Helping your employees when they are pregnant, especially with stress management, can help them stay at work and feel cared for by you. Some workplaces are better suited to aid their employees with stress, but there are small things that can be put in place to help everyone, including the partners of those having a baby.
Listen to your employees
Aim to appoint a senior employee in the workplace who can be on hand to listen to your employees’ concerns, no matter how small. Dedicating a compassionate member of the senior team to being a point of contact for a pregnant woman or person means that they know they have someone to go to. This saves them the worry about something leading them to call in sick due to anxiety or stress.
Senior managers should have support by receiving training via an actively listening course. This would ensure all parties feel able to support each other. It should also apply for partners of those having a baby, as they often need additional support too.
Unfortunately, pregnancy does not always go to plan and can end in loss. Ensuring that your management team knows how to help a family going through a loss is essential to being an empathic and caring workforce. Allowing leave, personal space and time off for funerals is the first step to supporting a colleague experiencing the loss of a child, no matter how far that pregnancy went.
Flexibility and adaptability
Helping your team manage stress in the workplace when pregnant can mean adaptations to their working day or week.

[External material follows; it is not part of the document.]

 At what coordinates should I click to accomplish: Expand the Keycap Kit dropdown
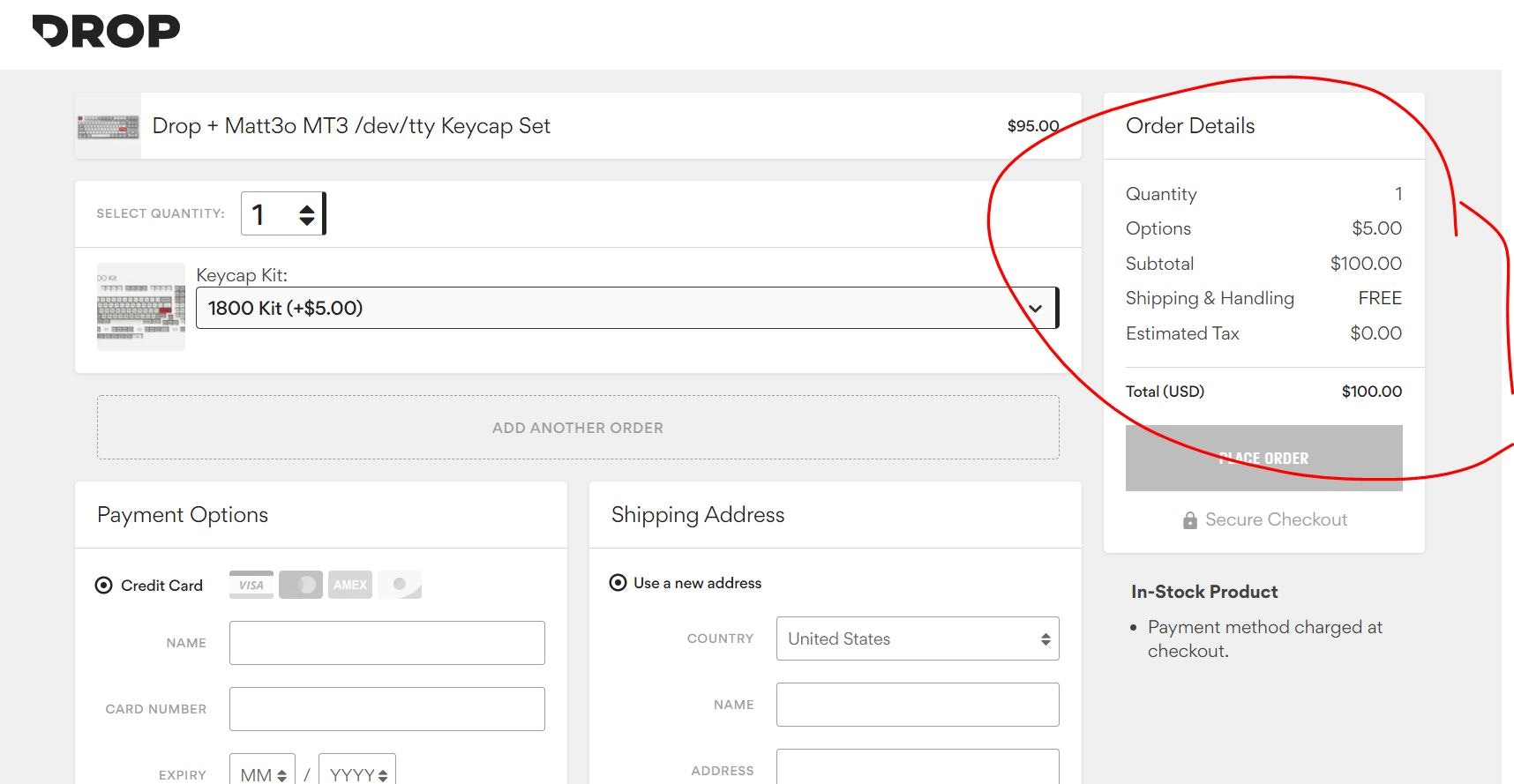[x=626, y=308]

For example, this could be in the form of adapting when they start work if they are struggling with pregnancy sickness in the morning. Or doing longer hours in a day to give them more time off in the week.
Often people find their stress is less at home, and time away from work can help them manage their stress and anxiety. Adapting their physical workspace can also make a difference to stress and anxiety.
Pregnant women and people can often experience pain when sitting for long periods of time, or even when standing still in one position, such as at the hairdresser. Standing desks, stools and yoga balls are all ways to adapt an employee’s working environment to help relieve the stress that their physical workspace gives them. Having these changes in place to offer a pregnant woman or person – without them needing to ask for it – is a great way to limit stress and its effects on those who work for you.
Creating a relaxing and calming break space can also decrease an employee’s stress and anxiety. Ensuring low lighting in the space can lower cortisol levels, which in turn lowers stress. Especially if your employees work in an office with strip lighting.
Providing employees with free access to apps, such as Calm, can mean they are able to access wellbeing tools while at work and at home. These tools are fantastic at lowering anxiety levels and are proven to be useful in most work environments.
Providing employees with headphones in a busy environment can allow them to zone out when needed and use their relaxation apps in private.
Consider allowing your employee to bring in their dog to work, having them under the desk or nearby. Not all workspaces will be able to accommodate this, and that’s fine. But those that are will find an increase in work productivity and a decrease in workplace anxiety.
Supporting pregnant employees
Caring for pregnant women and people who are stressed is similar to caring for those who are not pregnant, with small adaptations and understandings of what they are going through. Pregnant women deserve to have a safe space to enjoy when they come to work, without the pressure of harassment or judgement.
Those working around them can sometimes be the cause of the problem, and as an employer it is important to be aware of language that is being used in your working space. Often comments seen as harmless, such as ‘your bump is big, are you having twins’, are not appropriate, causing stress and upset.
Inappropriate touching of a woman’s bump is also an invasion of privacy and should not be done without consent. Creating a safe, equal environment for all can lead to a stress-free workplace for someone who is considered to be vulnerable.
Women wish to maintain their own independence and therefore should be treated as an equal and individual, and not just a ‘pregnant person’.